Timeless and timely works tie past to present


With each step the Momentary takes as it continues to settle into its role as a community pillar, new and deepened connections to the past — and the site’s specific history — seem to emerge. Perhaps none is so direct as the new works on the Momentary’s grounds by artists Iván Navarro and Maria Molteni.

“This Land Is Your Land” is Navarro’s series of water towers that immediately calls to mind the iconic Woody Guthrie song of the same name, as well as contemplation on who is invited to take up space in this artistic, cultural and physical landscape. The three structures encourage the viewer to actively engage with the work by looking up into the barrels where neon lighting displays different words and symbols.

Molteni is currently creating a new mural on the north side of the campus that examines a different piece of the Momentary’s past — as the former site of an apple orchard.
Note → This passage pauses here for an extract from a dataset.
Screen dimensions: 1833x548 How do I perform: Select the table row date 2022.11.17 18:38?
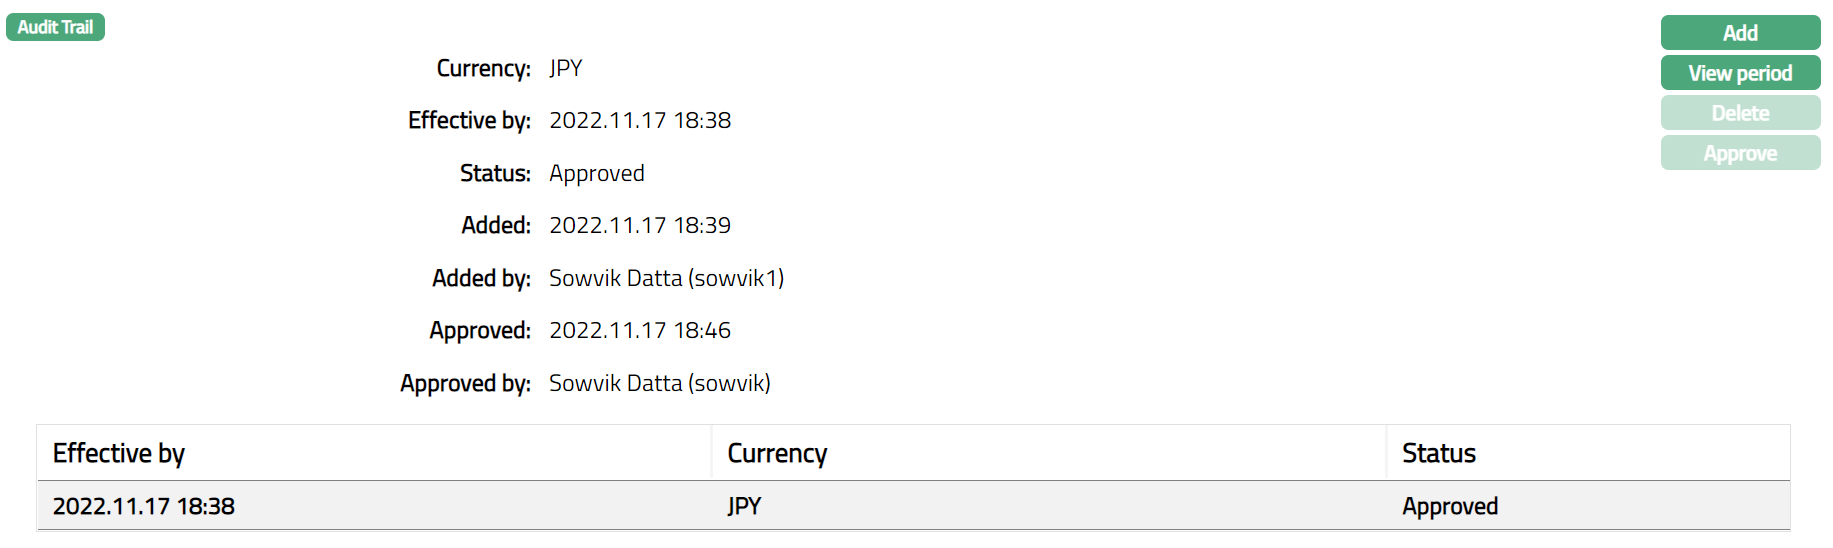[144, 506]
Both artists’ works are in conversation with the diverse pieces around the grounds while also presenting a new perspective to bridge history with the present.
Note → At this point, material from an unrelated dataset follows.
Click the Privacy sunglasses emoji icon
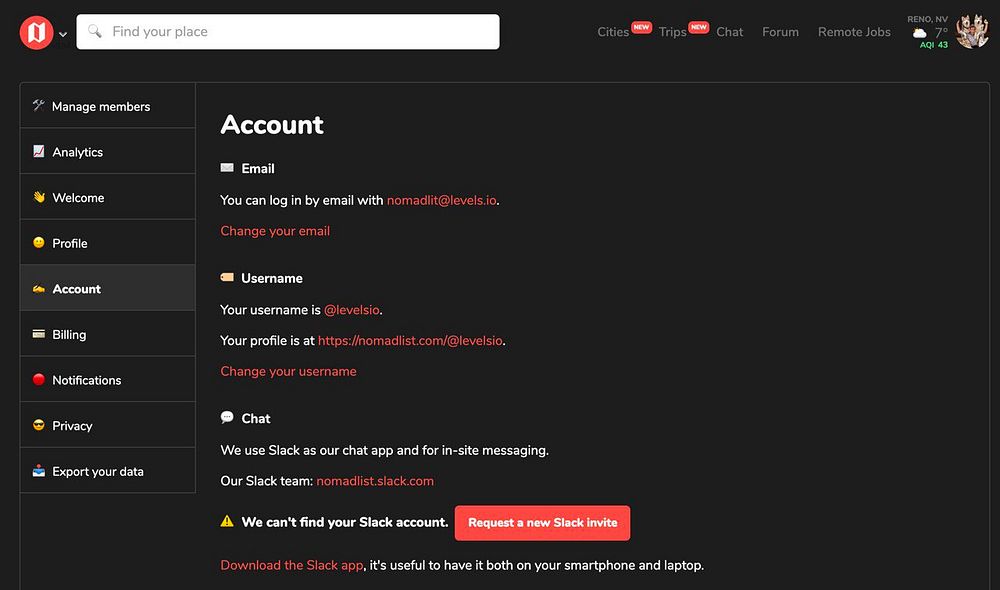1000x590 pixels. tap(39, 425)
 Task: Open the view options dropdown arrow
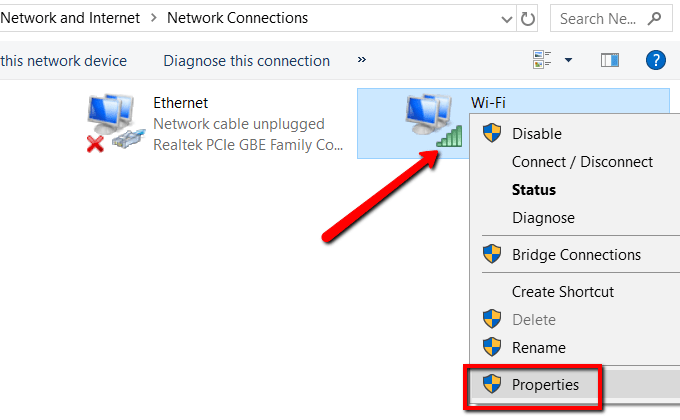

“The older I grow, the more I’m able to tune into the cycles and say, ‘Oh, we’ve been here before,’” artist Maria Molteni shares of the cyclic nature of the world she has observed. “That can feel discouraging because you’d hope that as a society we could truly progress past some of these ruts. But it also helps you avoid apocalyptic thinking. You can say throughout history, oppressed people have found strength and resilience to pool their power and push back. … nothing is really permanent. But there are constants that sort of transcend the rise and fall of that and can’t be taken away if we can keep a wider perspective on the situation — things like art, love, knowledge, sharing and friendship are our lifelines. We have to invest in them.”
(The Free Weekly/Charlie Kaijo)(NWA Democrat-Gazette/Charlie Kaijo)

“At every stop, the piece acquires different meanings, especially outside the U.S. where the water towers are not a familiar object in the landscape,” Brooklyn-based, Chilean artist Navarro says of his work traveling the world. “This Land Is Your Land” comes to Bentonville after exhibition at Chicago’s Navy Pier and at Madison Square Garden in New York City before that.
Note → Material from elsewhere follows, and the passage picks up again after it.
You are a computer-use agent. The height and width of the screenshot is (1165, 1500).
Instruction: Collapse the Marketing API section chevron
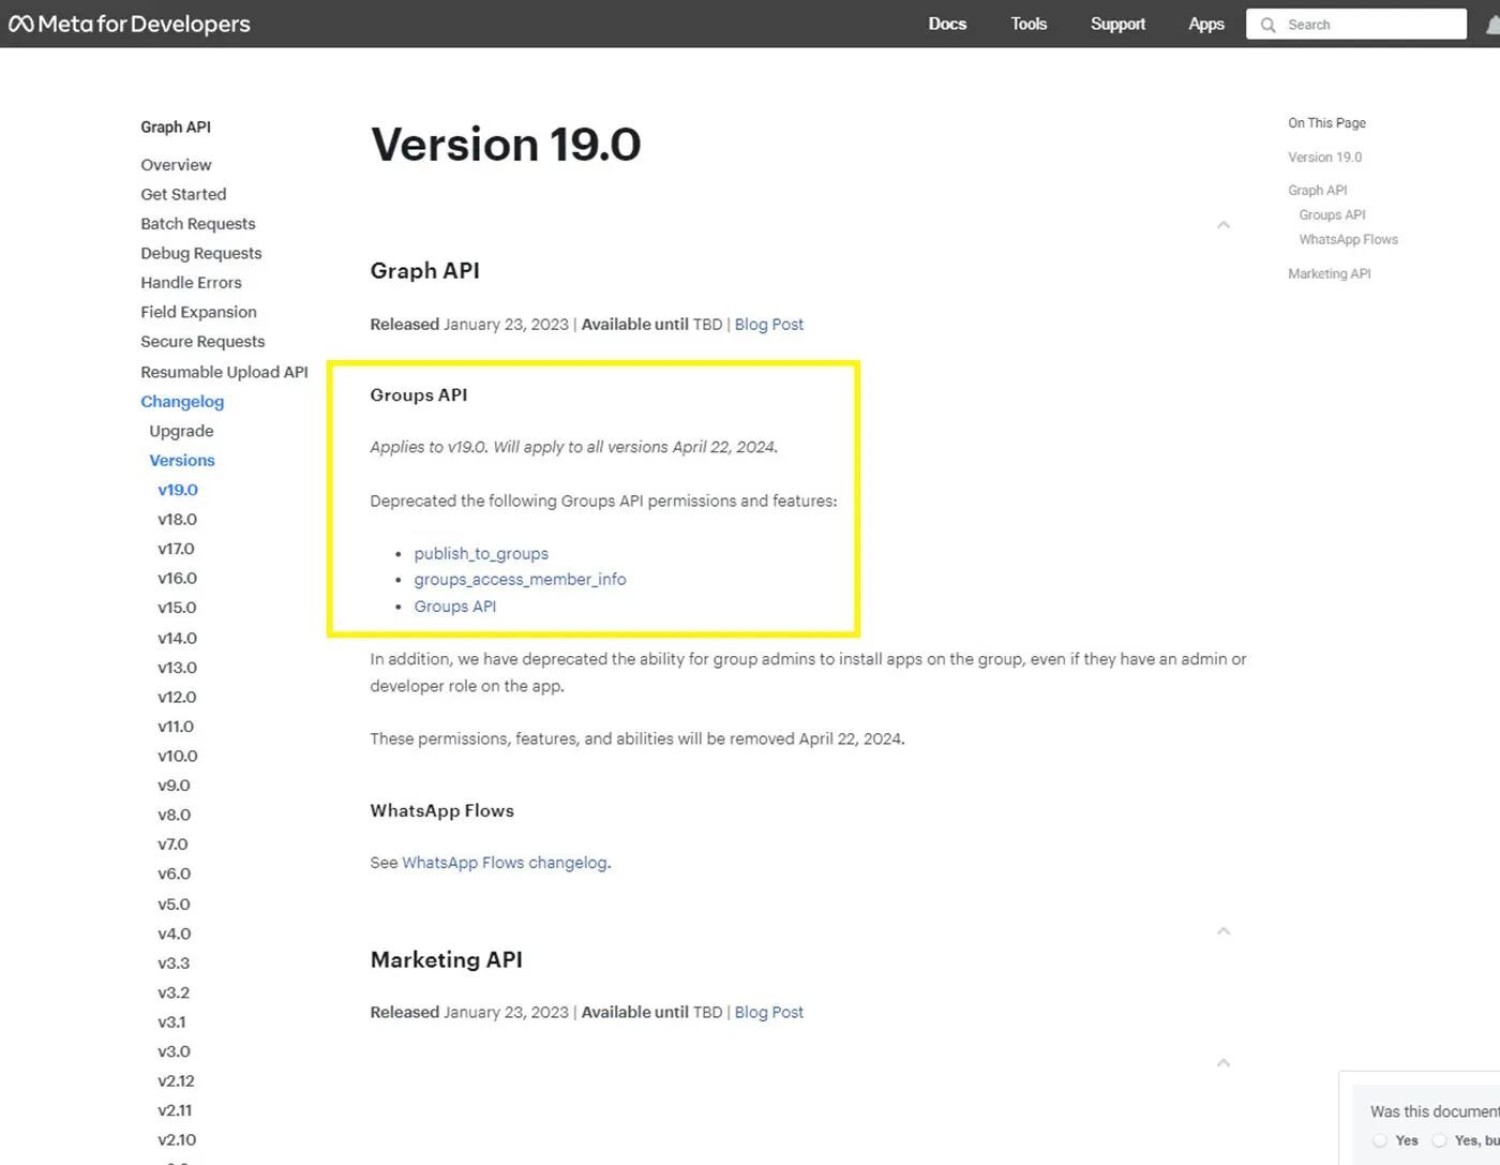(x=1223, y=932)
“There is a common idea that people see in this work, which is how this container can store a message about communal progress,” Navarro continues. “When people see the image of an endless ladder going up or the word ‘ME’ turning into ‘WE,’ their interpretation is a visual poem about how we live together in society, and how we build this society using industrialized materials.

“The context of Bentonville is different in that it belongs to the original U.S. agricultural landscape where the water towers were once seen as beacons of opportunity for itinerant laborers, as they marked the presence of farms and developments along their path.”

“The apple is perhaps one of the richest symbols in the world,” Molteni offers of her own inspiration. “Different people and cultures have all sorts of associations with it. I’m calling in all of those stories and associations, whether it’s sweetness, intoxication, feminine power, knowledge, fertility, wildness.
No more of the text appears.